Data in this exercise START

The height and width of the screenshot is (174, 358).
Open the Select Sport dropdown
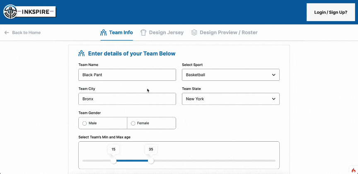pyautogui.click(x=230, y=75)
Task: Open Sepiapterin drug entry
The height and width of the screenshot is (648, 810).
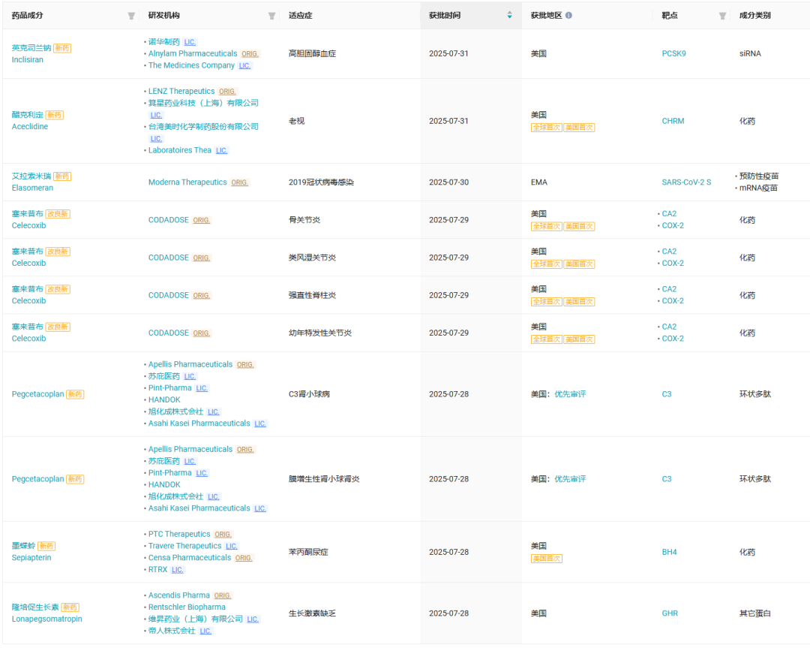Action: [x=32, y=557]
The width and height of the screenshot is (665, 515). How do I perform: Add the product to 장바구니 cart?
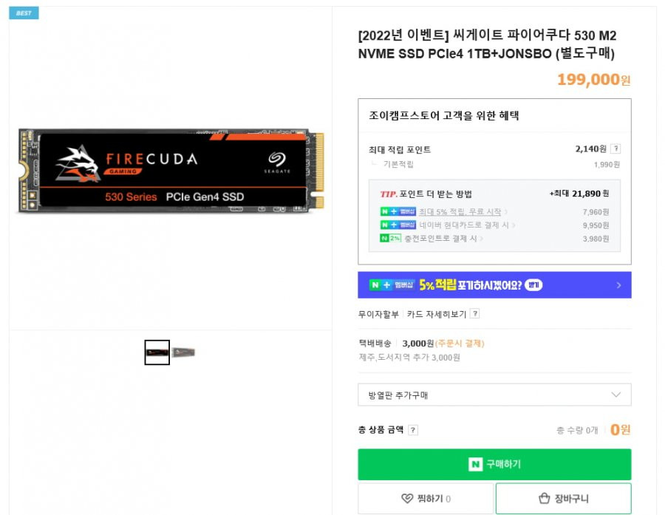[564, 499]
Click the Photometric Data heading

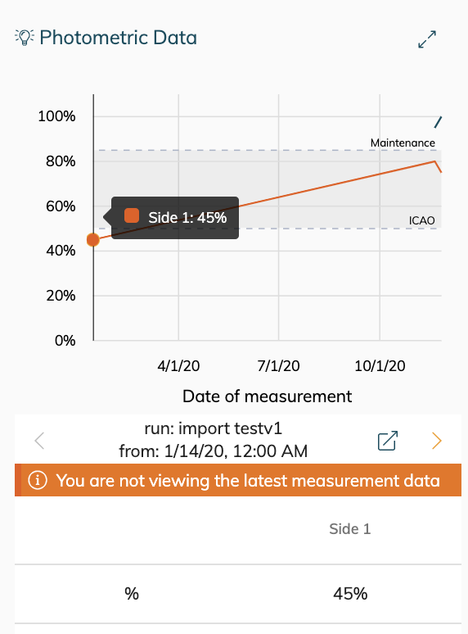click(119, 38)
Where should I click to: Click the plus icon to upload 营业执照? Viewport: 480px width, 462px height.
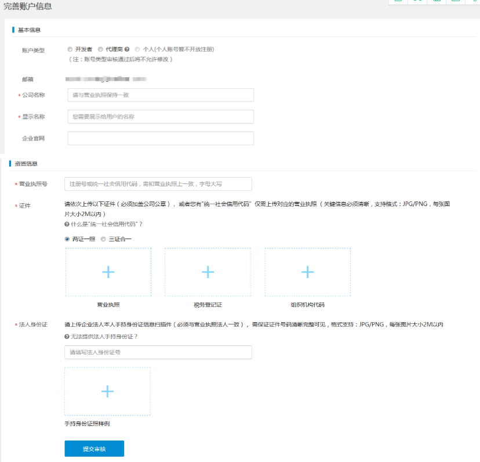click(x=108, y=272)
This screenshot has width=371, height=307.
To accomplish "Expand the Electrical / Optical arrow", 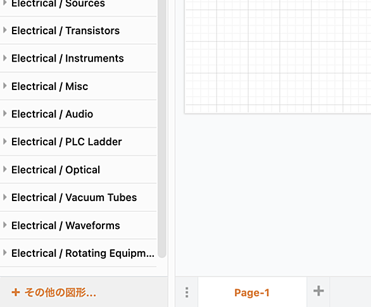I will coord(4,169).
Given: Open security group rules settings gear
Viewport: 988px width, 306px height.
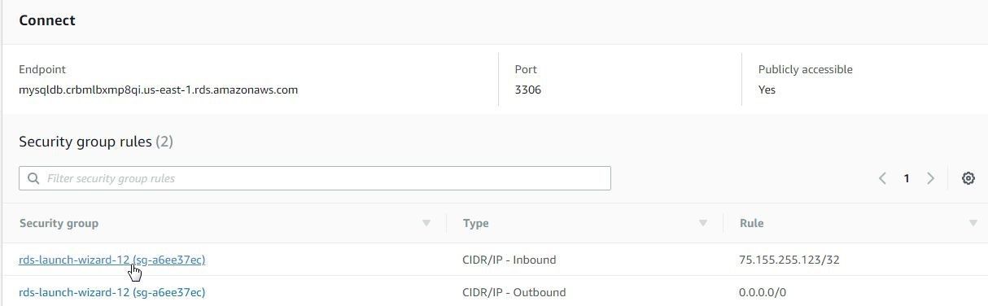Looking at the screenshot, I should (968, 178).
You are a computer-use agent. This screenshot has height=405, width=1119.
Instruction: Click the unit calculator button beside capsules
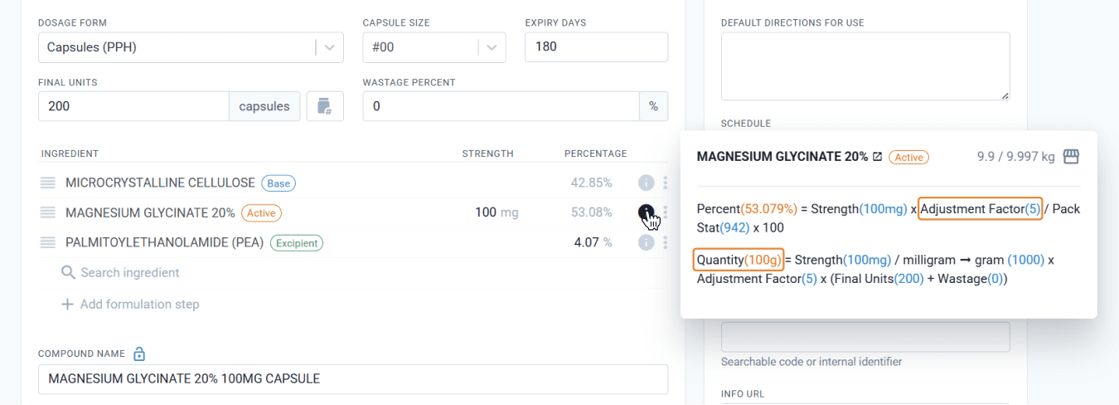[325, 106]
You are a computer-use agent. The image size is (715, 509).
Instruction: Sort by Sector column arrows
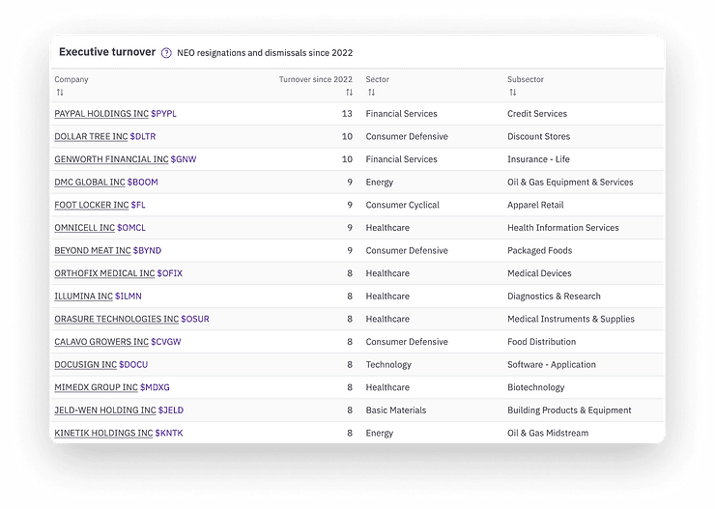coord(371,93)
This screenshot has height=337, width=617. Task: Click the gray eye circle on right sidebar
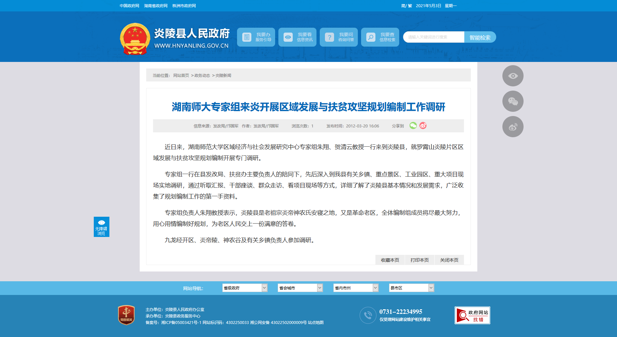pyautogui.click(x=512, y=76)
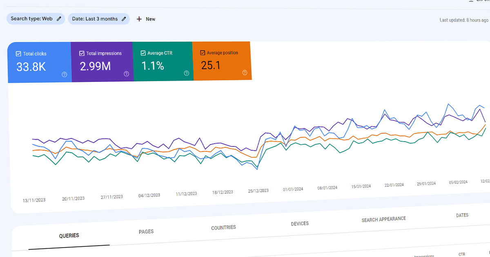Go to the Dates tab
490x257 pixels.
pos(462,215)
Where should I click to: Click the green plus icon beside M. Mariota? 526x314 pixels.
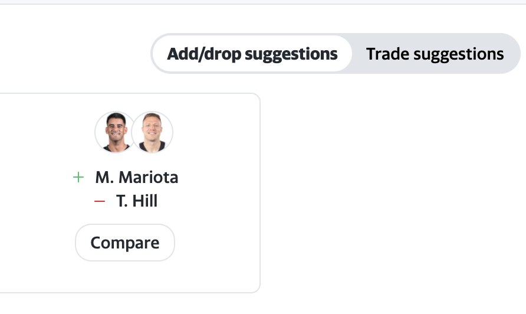pyautogui.click(x=78, y=178)
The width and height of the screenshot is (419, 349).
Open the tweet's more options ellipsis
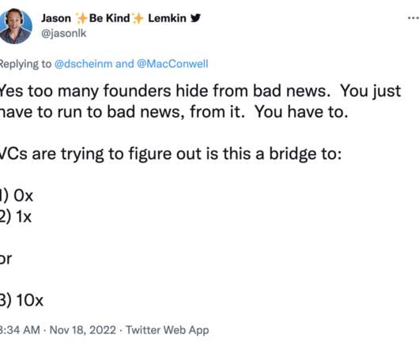pos(413,18)
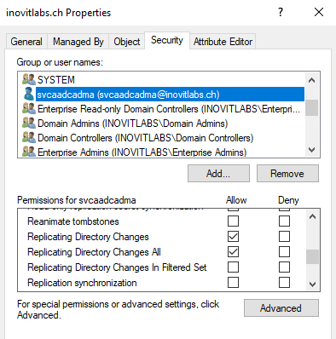Click the group list scroll-up arrow

pyautogui.click(x=312, y=80)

Data in this exercise END

● **What you should do**: The lines to return run from the line containing "Given: Open security" through the last line of the records. Give them exactly, omitting pictures.

● **Output below**:
Given: Open security group rules settings gear
Viewport: 988px width, 306px height.
Looking at the screenshot, I should (968, 178).
You are a computer-use agent. This screenshot has height=405, width=1119.
Instruction: Click the unit calculator button beside capsules
[325, 106]
You are a computer-use agent. The image size is (715, 509).
Instruction: Sort by Sector column arrows
coord(371,93)
This screenshot has height=337, width=617. Task: Click the gray eye circle on right sidebar
pyautogui.click(x=512, y=76)
Go to the Dates tab
490x257 pixels.
pos(462,215)
Where should I click to: Click the green plus icon beside M. Mariota? 526x314 pixels.
pyautogui.click(x=78, y=178)
The width and height of the screenshot is (419, 349).
Open the tweet's more options ellipsis
pos(413,18)
Click the group list scroll-up arrow

pyautogui.click(x=312, y=80)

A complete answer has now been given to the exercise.